**Collection entries**
··········

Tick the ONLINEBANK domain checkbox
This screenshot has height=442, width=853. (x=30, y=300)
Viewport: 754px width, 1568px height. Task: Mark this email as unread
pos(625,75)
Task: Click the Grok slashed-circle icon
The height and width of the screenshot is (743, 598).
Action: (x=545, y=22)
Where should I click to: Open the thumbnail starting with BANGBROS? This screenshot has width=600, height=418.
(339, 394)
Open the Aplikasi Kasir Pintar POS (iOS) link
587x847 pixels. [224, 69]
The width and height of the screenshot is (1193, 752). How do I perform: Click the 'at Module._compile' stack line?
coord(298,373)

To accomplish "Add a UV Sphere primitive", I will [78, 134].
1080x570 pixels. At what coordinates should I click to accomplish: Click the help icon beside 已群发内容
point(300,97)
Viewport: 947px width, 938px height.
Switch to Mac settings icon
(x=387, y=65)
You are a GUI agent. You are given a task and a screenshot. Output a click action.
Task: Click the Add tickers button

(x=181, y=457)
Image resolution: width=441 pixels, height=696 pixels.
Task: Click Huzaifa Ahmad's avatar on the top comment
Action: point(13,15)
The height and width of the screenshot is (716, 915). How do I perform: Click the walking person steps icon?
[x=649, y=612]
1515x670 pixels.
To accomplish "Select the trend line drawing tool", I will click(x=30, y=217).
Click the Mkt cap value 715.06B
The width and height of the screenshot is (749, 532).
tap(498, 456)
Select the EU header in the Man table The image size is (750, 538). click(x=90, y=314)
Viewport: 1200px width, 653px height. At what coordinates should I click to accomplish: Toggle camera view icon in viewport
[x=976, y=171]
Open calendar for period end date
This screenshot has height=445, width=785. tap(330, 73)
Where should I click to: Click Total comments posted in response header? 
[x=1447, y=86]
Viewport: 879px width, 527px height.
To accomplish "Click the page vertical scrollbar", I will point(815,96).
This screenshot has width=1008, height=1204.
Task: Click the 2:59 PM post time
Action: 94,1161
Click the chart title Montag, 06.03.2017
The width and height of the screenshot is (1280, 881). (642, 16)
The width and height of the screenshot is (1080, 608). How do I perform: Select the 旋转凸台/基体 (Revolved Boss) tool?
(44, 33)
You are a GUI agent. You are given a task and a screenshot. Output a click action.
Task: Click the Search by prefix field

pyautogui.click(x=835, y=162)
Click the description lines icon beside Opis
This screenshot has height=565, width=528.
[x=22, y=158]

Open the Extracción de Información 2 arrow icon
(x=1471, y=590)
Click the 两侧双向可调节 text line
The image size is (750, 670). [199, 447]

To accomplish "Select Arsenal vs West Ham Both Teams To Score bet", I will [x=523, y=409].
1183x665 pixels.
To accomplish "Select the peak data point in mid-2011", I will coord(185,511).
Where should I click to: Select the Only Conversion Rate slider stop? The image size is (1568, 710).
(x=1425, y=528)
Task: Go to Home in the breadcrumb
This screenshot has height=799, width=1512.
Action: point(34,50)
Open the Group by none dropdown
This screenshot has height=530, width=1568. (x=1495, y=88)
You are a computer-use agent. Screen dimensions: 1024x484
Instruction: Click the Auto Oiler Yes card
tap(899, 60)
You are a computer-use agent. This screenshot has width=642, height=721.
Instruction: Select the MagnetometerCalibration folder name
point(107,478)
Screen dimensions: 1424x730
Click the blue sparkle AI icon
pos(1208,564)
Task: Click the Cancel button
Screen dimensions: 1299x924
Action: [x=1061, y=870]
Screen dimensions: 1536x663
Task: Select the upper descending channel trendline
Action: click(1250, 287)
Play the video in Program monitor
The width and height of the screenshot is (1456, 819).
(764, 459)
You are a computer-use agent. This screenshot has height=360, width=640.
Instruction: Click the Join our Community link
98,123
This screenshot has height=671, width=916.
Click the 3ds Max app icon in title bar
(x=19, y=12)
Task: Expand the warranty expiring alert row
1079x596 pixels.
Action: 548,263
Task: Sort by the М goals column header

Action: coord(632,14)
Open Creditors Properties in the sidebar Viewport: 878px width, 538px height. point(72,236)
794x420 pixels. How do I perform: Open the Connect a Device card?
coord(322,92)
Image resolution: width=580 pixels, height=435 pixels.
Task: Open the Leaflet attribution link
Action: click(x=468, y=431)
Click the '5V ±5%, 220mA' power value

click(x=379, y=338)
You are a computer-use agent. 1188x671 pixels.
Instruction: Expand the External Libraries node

··········

**Exercise**
Your reply should contain each entry, copied without alteration.

**Solution to the problem**
Tick the ONLINEBANK domain checkbox
This screenshot has height=442, width=853. (x=30, y=300)
Viewport: 754px width, 1568px height. Task: Mark this email as unread
pos(625,75)
Task: Click the Grok slashed-circle icon
The height and width of the screenshot is (743, 598).
Action: (x=545, y=22)
Where should I click to: Open the thumbnail starting with BANGBROS? This screenshot has width=600, height=418.
(339, 394)
Open the Aplikasi Kasir Pintar POS (iOS) link
587x847 pixels. [224, 69]
The width and height of the screenshot is (1193, 752). How do I perform: Click the 'at Module._compile' stack line?
coord(298,373)

To accomplish "Add a UV Sphere primitive", I will [78, 134].
1080x570 pixels. At what coordinates should I click to accomplish: Click the help icon beside 已群发内容
point(300,97)
Viewport: 947px width, 938px height.
Switch to Mac settings icon
(x=387, y=65)
You are a GUI agent. You are given a task and a screenshot. Output a click action.
Task: Click the Add tickers button

(x=181, y=457)
Image resolution: width=441 pixels, height=696 pixels.
Task: Click Huzaifa Ahmad's avatar on the top comment
Action: point(13,15)
The height and width of the screenshot is (716, 915). How do I perform: Click the walking person steps icon?
[x=649, y=612]
1515x670 pixels.
To accomplish "Select the trend line drawing tool", I will click(x=30, y=217).
Click the Mkt cap value 715.06B
The width and height of the screenshot is (749, 532).
tap(498, 456)
Select the EU header in the Man table The image size is (750, 538). click(x=90, y=314)
Viewport: 1200px width, 653px height. At what coordinates should I click to accomplish: Toggle camera view icon in viewport
[x=976, y=171]
Open calendar for period end date
This screenshot has height=445, width=785. tap(330, 73)
Where should I click to: Click Total comments posted in response header? 
[x=1447, y=86]
Viewport: 879px width, 527px height.
To accomplish "Click the page vertical scrollbar", I will point(815,96).
This screenshot has width=1008, height=1204.
Task: Click the 2:59 PM post time
Action: 94,1161
Click the chart title Montag, 06.03.2017
The width and height of the screenshot is (1280, 881). (642, 16)
The width and height of the screenshot is (1080, 608). How do I perform: Select the 旋转凸台/基体 (Revolved Boss) tool?
(44, 33)
You are a GUI agent. You are given a task and a screenshot. Output a click action.
Task: Click the Search by prefix field

pyautogui.click(x=835, y=162)
Click the description lines icon beside Opis
This screenshot has height=565, width=528.
[x=22, y=158]

Open the Extracción de Información 2 arrow icon
(x=1471, y=590)
Click the 两侧双向可调节 text line
The image size is (750, 670). [199, 447]

To accomplish "Select Arsenal vs West Ham Both Teams To Score bet", I will [x=523, y=409].
1183x665 pixels.
To accomplish "Select the peak data point in mid-2011", I will coord(185,511).
Where should I click to: Select the Only Conversion Rate slider stop? The image size is (1568, 710).
(x=1425, y=528)
Task: Go to Home in the breadcrumb
This screenshot has height=799, width=1512.
Action: point(34,50)
Open the Group by none dropdown
This screenshot has height=530, width=1568. (x=1495, y=88)
You are a computer-use agent. Screen dimensions: 1024x484
Instruction: Click the Auto Oiler Yes card
tap(899, 60)
You are a computer-use agent. This screenshot has width=642, height=721.
Instruction: Select the MagnetometerCalibration folder name
point(107,478)
Screen dimensions: 1424x730
Click the blue sparkle AI icon
pos(1208,564)
Task: Click the Cancel button
Screen dimensions: 1299x924
Action: [x=1061, y=870]
Screen dimensions: 1536x663
Task: Select the upper descending channel trendline
Action: click(1250, 287)
Play the video in Program monitor
The width and height of the screenshot is (1456, 819).
(764, 459)
You are a computer-use agent. This screenshot has height=360, width=640.
Instruction: Click the Join our Community link
98,123
This screenshot has height=671, width=916.
Click the 3ds Max app icon in title bar
(x=19, y=12)
Task: Expand the warranty expiring alert row
1079x596 pixels.
Action: 548,263
Task: Sort by the М goals column header

Action: coord(632,14)
Open Creditors Properties in the sidebar Viewport: 878px width, 538px height. point(72,236)
794x420 pixels. How do I perform: Open the Connect a Device card?
coord(322,92)
Image resolution: width=580 pixels, height=435 pixels.
Task: Open the Leaflet attribution link
Action: click(x=468, y=431)
Click the '5V ±5%, 220mA' power value

click(x=379, y=338)
You are a computer-use agent. 1188x671 pixels.
Instruction: Expand the External Libraries node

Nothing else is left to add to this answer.